The distinction between logical and extra-logical requires another, prior, distinction, between the logic of human deductive reasoning and formal logic. Nobody is going to revise the principles of human deductive reasoning. These principles may perhaps conceivably change over time but nobody is going to revise them.

In contrast to that, the principles admitted in any formal logic system are of course highly revisable, in the same sense as the principles admitted in any theory are revisable depending on the empirical evidence available.

Given this, to revise the principles of a formal logic system according to logical considerations would mean in effect that you revise these principles according to considerations issued from, based on or related to the logic of human deductive reasoning.

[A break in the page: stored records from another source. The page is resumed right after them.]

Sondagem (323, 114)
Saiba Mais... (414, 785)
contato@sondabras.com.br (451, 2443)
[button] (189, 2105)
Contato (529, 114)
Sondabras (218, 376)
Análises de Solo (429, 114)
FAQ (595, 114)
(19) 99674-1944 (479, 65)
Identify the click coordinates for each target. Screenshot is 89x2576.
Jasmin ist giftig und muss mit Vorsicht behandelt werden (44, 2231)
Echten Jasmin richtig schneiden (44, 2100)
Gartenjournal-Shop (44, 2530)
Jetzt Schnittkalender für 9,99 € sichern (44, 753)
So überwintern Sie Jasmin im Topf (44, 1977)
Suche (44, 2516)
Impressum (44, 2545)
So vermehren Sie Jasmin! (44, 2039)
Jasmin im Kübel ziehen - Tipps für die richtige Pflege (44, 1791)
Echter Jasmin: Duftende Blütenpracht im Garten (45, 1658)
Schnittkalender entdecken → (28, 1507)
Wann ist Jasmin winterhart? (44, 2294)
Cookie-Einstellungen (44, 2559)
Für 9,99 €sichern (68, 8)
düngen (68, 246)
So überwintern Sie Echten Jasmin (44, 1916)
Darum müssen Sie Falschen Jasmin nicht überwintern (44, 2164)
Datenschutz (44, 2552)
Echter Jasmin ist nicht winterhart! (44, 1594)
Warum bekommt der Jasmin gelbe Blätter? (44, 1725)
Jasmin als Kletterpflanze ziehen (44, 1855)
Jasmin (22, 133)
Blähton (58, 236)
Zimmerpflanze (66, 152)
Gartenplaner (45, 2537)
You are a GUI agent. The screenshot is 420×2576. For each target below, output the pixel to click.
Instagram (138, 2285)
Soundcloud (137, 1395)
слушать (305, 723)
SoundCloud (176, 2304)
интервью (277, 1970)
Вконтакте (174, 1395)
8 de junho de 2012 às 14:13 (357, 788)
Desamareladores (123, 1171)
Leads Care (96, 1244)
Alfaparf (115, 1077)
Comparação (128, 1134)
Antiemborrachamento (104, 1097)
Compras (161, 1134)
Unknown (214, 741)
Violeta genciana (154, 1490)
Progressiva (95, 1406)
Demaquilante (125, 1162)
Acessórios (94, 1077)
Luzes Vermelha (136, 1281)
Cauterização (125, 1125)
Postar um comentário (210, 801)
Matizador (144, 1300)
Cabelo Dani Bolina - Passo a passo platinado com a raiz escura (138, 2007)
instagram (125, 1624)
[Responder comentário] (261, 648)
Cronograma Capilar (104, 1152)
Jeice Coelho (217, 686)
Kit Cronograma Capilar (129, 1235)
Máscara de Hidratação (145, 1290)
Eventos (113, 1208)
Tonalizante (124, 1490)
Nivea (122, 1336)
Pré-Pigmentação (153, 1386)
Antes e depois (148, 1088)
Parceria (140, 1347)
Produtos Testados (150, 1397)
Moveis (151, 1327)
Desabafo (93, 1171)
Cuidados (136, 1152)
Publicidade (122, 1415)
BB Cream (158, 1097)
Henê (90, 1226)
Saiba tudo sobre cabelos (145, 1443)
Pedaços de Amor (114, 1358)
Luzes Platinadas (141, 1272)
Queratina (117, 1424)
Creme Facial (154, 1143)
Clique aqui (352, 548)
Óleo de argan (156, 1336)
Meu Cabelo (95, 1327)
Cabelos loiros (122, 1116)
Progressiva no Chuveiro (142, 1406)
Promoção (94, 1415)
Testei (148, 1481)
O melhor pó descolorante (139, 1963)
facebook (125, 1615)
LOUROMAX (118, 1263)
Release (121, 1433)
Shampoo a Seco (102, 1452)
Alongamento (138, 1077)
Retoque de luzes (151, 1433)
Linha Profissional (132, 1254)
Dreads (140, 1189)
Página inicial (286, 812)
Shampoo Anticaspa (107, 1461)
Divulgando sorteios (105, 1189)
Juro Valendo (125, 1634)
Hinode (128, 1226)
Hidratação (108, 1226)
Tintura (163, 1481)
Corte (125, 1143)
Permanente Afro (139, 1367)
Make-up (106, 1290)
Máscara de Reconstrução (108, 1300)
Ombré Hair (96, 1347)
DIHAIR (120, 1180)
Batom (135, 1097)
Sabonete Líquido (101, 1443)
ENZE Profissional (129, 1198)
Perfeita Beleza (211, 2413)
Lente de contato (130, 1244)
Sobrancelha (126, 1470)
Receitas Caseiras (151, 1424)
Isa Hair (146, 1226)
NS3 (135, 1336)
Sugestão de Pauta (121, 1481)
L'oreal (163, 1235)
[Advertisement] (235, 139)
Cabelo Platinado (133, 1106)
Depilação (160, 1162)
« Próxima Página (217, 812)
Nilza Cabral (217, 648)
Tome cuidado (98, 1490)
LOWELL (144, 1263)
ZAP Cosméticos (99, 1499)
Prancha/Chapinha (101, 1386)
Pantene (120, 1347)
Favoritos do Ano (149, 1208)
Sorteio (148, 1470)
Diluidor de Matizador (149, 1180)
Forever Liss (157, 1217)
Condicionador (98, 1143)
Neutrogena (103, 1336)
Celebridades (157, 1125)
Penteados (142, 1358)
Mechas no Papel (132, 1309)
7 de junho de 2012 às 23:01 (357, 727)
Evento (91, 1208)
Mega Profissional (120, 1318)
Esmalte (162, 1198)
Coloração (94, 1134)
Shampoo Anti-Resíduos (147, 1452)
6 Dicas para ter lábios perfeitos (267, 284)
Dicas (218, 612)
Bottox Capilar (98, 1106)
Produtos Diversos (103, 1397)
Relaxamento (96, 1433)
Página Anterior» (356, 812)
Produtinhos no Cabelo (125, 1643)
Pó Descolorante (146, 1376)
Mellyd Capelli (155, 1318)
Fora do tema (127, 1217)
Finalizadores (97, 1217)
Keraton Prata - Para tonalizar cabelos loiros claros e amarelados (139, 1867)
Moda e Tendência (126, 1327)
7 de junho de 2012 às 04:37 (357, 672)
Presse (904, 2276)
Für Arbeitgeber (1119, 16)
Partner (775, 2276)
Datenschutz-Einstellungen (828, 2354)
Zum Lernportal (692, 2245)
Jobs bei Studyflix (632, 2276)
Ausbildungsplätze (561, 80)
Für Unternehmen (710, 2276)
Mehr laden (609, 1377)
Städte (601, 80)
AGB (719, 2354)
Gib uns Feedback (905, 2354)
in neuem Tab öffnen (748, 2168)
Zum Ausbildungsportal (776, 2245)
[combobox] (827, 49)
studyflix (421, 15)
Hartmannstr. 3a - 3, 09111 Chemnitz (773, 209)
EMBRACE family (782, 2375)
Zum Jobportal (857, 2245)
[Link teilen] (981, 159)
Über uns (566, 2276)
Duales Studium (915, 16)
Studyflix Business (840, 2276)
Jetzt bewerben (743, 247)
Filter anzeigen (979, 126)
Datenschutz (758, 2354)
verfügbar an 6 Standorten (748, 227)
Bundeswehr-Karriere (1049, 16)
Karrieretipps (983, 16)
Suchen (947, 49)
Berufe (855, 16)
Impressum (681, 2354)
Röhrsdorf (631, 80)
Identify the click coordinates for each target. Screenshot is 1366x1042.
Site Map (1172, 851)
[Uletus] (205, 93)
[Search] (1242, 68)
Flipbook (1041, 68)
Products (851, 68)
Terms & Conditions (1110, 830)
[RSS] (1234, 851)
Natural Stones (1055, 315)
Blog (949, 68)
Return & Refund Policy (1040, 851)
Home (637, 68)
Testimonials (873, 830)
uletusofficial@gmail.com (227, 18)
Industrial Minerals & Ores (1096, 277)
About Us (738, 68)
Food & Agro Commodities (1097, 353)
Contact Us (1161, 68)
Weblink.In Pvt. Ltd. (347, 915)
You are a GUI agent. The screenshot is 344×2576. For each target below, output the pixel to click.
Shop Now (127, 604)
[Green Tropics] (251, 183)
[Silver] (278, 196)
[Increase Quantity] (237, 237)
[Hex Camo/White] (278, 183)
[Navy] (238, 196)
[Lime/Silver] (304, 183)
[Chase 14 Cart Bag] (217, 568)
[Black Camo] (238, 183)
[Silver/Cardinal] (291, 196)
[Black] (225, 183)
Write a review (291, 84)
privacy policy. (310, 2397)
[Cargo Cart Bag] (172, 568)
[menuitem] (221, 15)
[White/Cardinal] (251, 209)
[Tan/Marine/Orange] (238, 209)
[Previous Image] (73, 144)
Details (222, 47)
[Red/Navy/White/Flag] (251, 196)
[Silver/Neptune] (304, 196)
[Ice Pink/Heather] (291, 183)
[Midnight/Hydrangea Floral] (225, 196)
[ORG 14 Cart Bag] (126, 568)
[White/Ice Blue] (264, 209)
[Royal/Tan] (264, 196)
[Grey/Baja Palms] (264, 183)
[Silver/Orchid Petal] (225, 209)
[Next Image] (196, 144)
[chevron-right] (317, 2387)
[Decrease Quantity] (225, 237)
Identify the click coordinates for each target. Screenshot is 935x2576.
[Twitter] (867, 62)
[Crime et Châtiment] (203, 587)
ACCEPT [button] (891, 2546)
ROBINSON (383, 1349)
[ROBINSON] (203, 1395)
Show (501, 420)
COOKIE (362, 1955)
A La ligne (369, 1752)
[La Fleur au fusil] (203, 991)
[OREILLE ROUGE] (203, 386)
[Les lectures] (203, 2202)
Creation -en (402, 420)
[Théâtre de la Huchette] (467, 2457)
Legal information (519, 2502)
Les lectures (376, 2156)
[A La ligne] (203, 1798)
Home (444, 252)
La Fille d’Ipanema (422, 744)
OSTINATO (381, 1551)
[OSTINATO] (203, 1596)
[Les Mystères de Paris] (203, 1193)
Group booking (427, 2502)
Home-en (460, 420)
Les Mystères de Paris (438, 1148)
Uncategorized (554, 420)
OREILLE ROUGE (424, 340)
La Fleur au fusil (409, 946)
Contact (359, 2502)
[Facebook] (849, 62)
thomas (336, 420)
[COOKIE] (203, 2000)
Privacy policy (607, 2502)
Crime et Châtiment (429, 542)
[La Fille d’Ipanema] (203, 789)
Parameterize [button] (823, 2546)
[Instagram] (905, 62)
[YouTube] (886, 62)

Given this, the idea that we can revise the principles of a formal logic system according to non-logical considerations is perhaps the idea that it is possible to improve on the logic of human deductive system. This is an idea which seems already widespread and even prevalent in mathematical logic. Non-logical considerations would include empirical considerations about the physical world as well as pragmatic considerations such as convenience, effectiveness, economy etc.

This sort of revisionism is inherent to mathematical logic and started with George Boole in 1847. The material implication itself is a very good example. It does not correctly represent the logical implication and yet it was adopted in mathematical logic. The same can be said about every notion of implication used in mathematical logic as it is practised today.

That being said, the idea that logical distributivity fails in quantum mechanics only demonstrates that many people don't really understand what is logic. The T-schema seems also irrelevant in this context.